If your county is on the state watch list, it doesn't matter if your school is public or private — it will open with 100% distance learning.

STOCKTON, Calif. — Kimberly Blevins, 8, misses a lot about school.

"I miss everything. I miss art, music, recess, lunch," she said on a Zoom call from her backyard in West Sacramento.

Kimberly and her 4-year-old brother Cameron had the opportunity to attend either in-person or virtual learning at their Yolo County elementary school. That was until Governor Gavin Newsom issued new school guidance last Friday forcing public and private schools to begin the school year 100% virtually.

Kara Hannigan-Blevins, Kimberly and Cameron's mother, said the recent indecisiveness from state, local and school officials has been "exhausting."

"It gets stressful, and it makes me sad," said Hannigan-Blevins.

There is no difference for public and private schools when it comes to the state's guidance on the new school year.
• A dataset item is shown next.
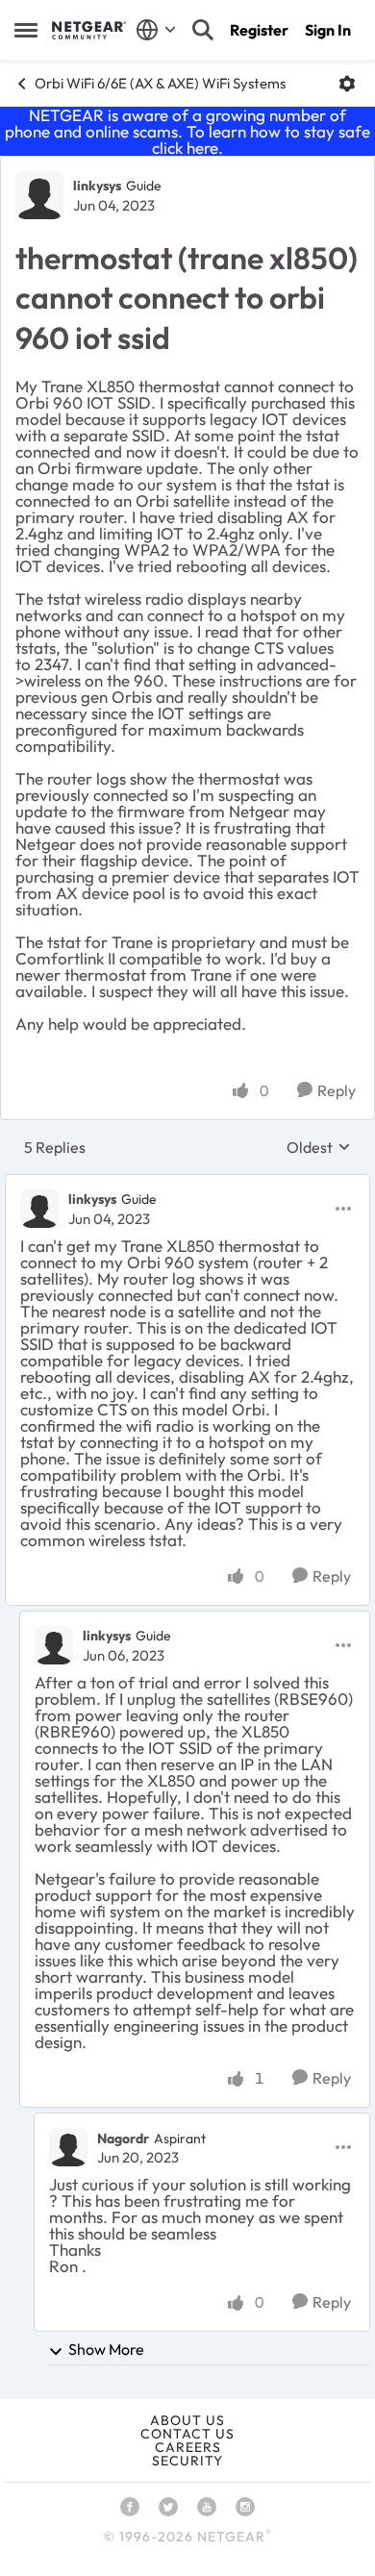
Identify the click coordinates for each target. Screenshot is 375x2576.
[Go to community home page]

If a county is on the state's coronavirus watch list, then schools cannot do in-person instruction.

School districts in a counties not on the watch list can reopen physically, but with safety protocols in place, like face coverings and social distancing.

"As a parent and governor, it is my hope and intention to get our kids back to school," Newsom said on Monday during a press conference. "This script has not been written, we have the ability to write it."
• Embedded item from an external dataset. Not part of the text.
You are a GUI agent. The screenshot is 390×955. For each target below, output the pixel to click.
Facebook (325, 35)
There is a caveat, however. A school can apply for a waiver to its county health department in order to be granted in-person learning. But cases must be trending down in order for a school to be considered.

For example, Bradshaw Christian School in Sacramento, home to about 1,200 K-12 students, sent out an email memo to parents last Thursday informing families that despite Sacramento County landing on the state's watch list, the school said it is "reaffirming our intent and decision to move forward" with in-person classes.

The school backed off after the governor released the new guidelines, but officials applied for a waiver soon after.

The school even purchased $300,000 in modular units to help with social distancing.

Now, it must wait.

Meanwhile, parents like Kara Hannigan-Blevins continue to wait, too.

"My kids, other kids, are getting basically robbed of their childhood," she said.